- Figure out which train datset is predicting which test dataset
- Make pandas table in order to be able to evaluate the different models that just combines them all

## All countries

This code uses spatial cross-validation to evaluate Random Forest, XGBoost and SVM models, by dividing the data into group folds according to the country in which the counter is found. 

In [16]:
import numpy as np
import pandas as pd
import xgboost as xgb
from math import sqrt
from sklearn.metrics import r2_score, mean_absolute_error, mean_squared_error
from sklearn.preprocessing import StandardScaler
from sklearn.ensemble import RandomForestRegressor
from sklearn.model_selection import GridSearchCV, KFold, GroupKFold, cross_val_predict

### Data selection

In [19]:
#Load in data
#Import csv and remove non-numerical variables
df = pd.read_csv('/Users/winke/Documents/University/Thesis/Predicting_cycling/weekly_new.csv')
df = df.drop(['name', 'year', 'week', 'latitude', 'longitude', 'espg'] , axis=1)
df = df[['counts_week', 'country', 'dem_mean', 'cycle_length', 'lst_mean', 'pop_sum', 'dem_std', 'build_area', 'street_length_total', 
          'ndvi_mean', 'restaurants', 'dist_to_bikePOI', '3_way_int_count', 'bike_points', 'daily_shops', 'median_speed', 'business_shops',
           'traffic_signals', 'dist_to_edu', 'dist_to_train', 'streets_per_node_avg', 'circuity_avg', 'lc_entropy']]

country = df

#Create dependent and independent variable
y = country.loc[:,'counts_week']
X = country.drop(['counts_week', 'country'], axis=1)

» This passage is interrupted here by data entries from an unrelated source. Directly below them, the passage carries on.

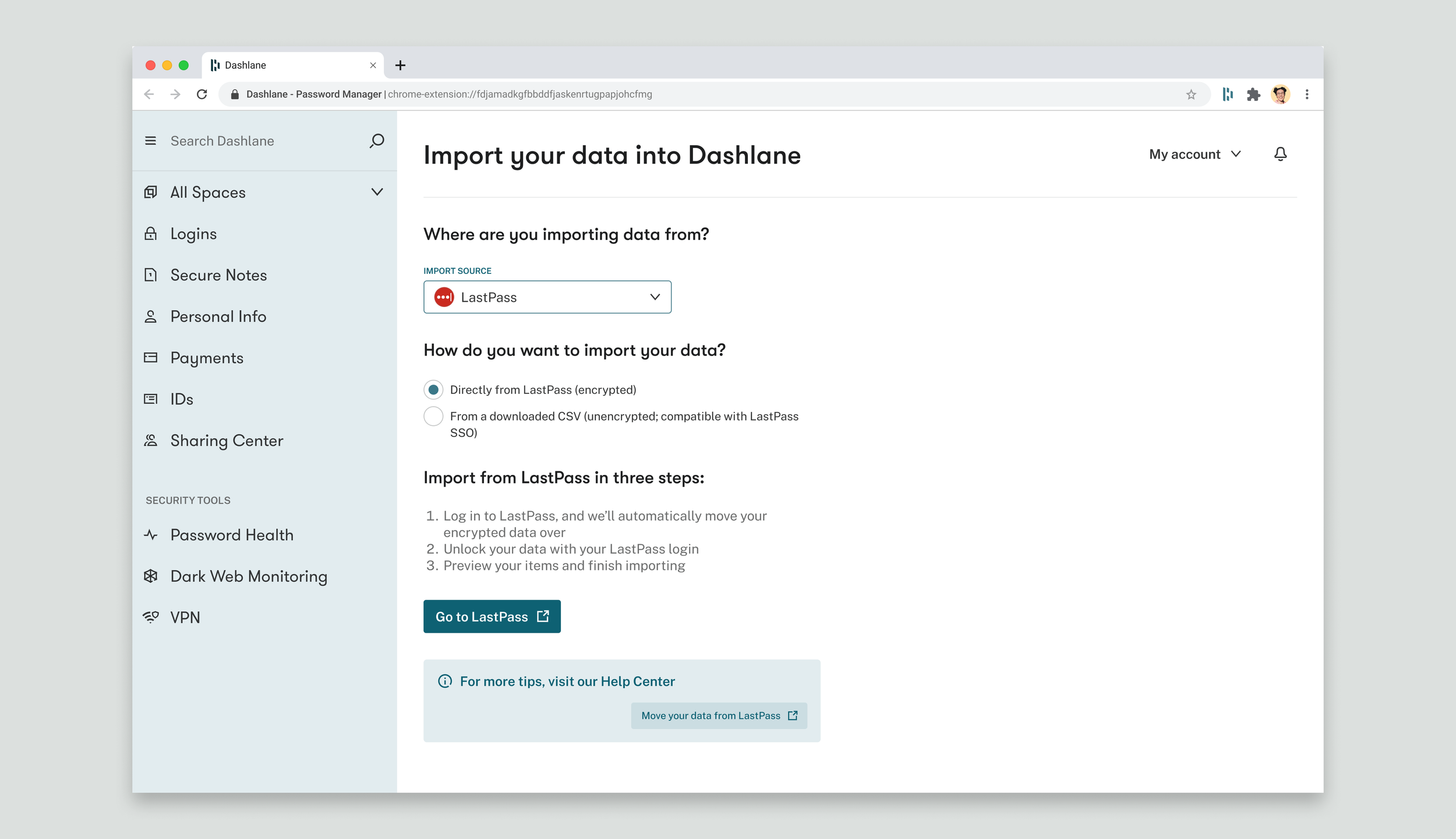The height and width of the screenshot is (839, 1456).
Task: Click the Chrome profile avatar
Action: point(1280,94)
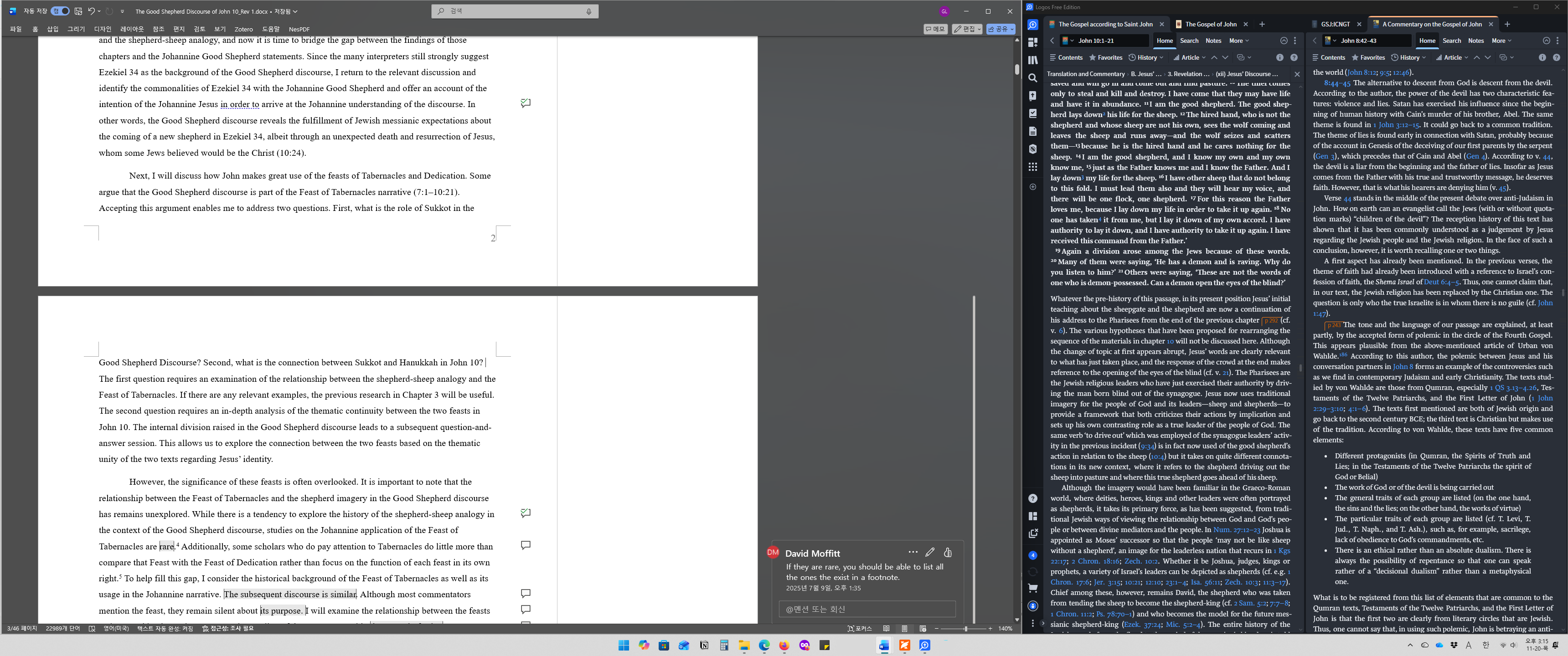Follow the John 8:12 link in the commentary

(1362, 72)
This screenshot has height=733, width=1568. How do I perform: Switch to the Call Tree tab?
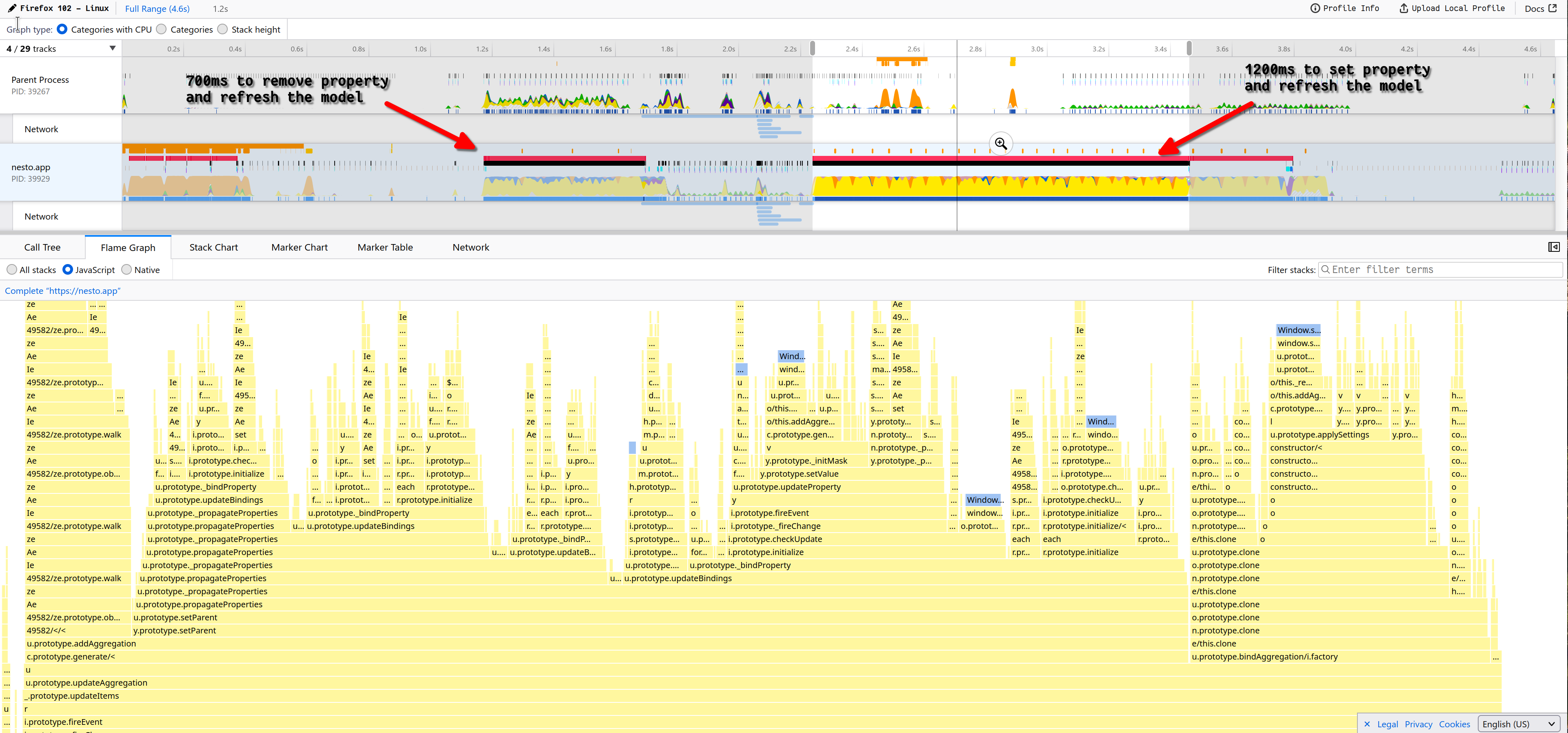pos(42,247)
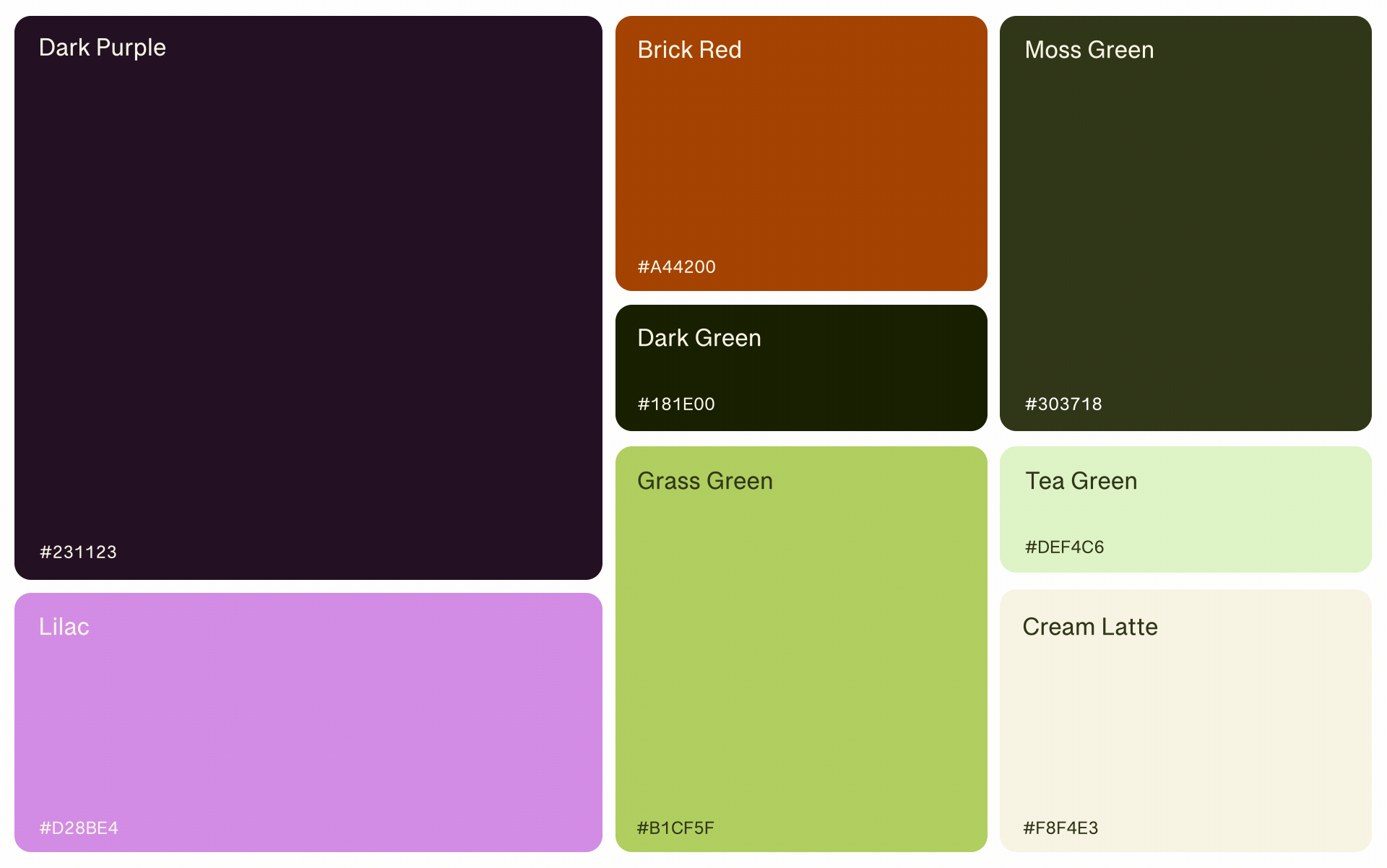Click the Dark Purple color swatch
This screenshot has height=868, width=1387.
coord(308,298)
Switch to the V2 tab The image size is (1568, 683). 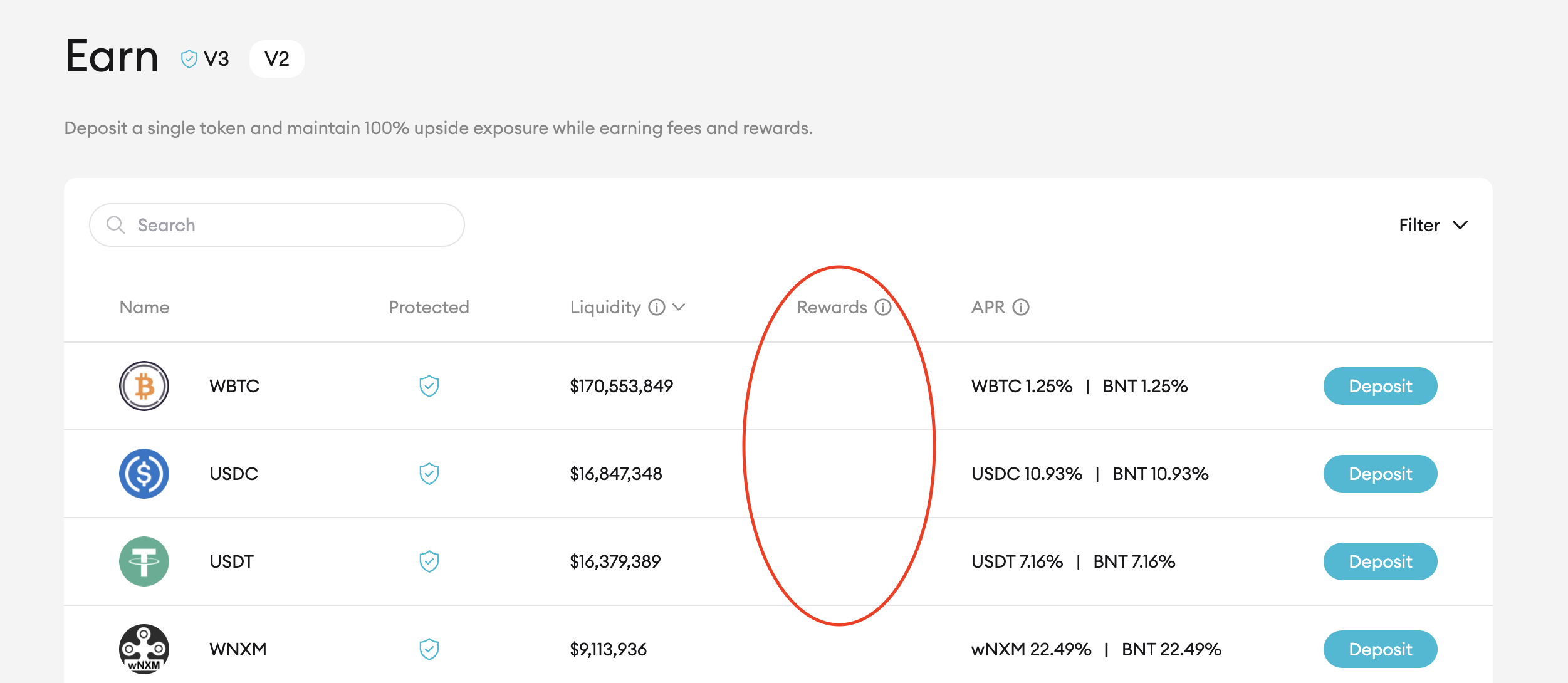click(x=276, y=58)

# Normalize dependent variable
scaler = StandardScaler()
data_scaled = scaler.fit_transform(y.values.reshape(-1, 1))
y = pd.Series(data_scaled.ravel())

#Create spatial cross-validation according to countries
k = GroupKFold(n_splits=3)
countries = country['country'].values 
country_kfold = k.split(X, y, countries)

# Create the nested list of train and test indices for each fold
train_indices, test_indices = [list(traintest) for traintest in zip(*country_kfold)]
city_cv = [*zip(train_indices,test_indices)]

## Random Forest

In [20]:
# Define the parameter grid to search
param_grid = {'n_estimators': [50, 100, 200, 300, 400, 500],
            'max_depth': [5, 10, 15, 20, 25],
            'min_samples_split': [2, 5, 10]}

# Iterate through the folds
for train_index, test_index in city_cv:
    # Use the indices to split the data
    X_train, X_test = X.iloc[train_index], X.iloc[test_index]
    y_train, y_test = y.iloc[train_index], y.iloc[test_index]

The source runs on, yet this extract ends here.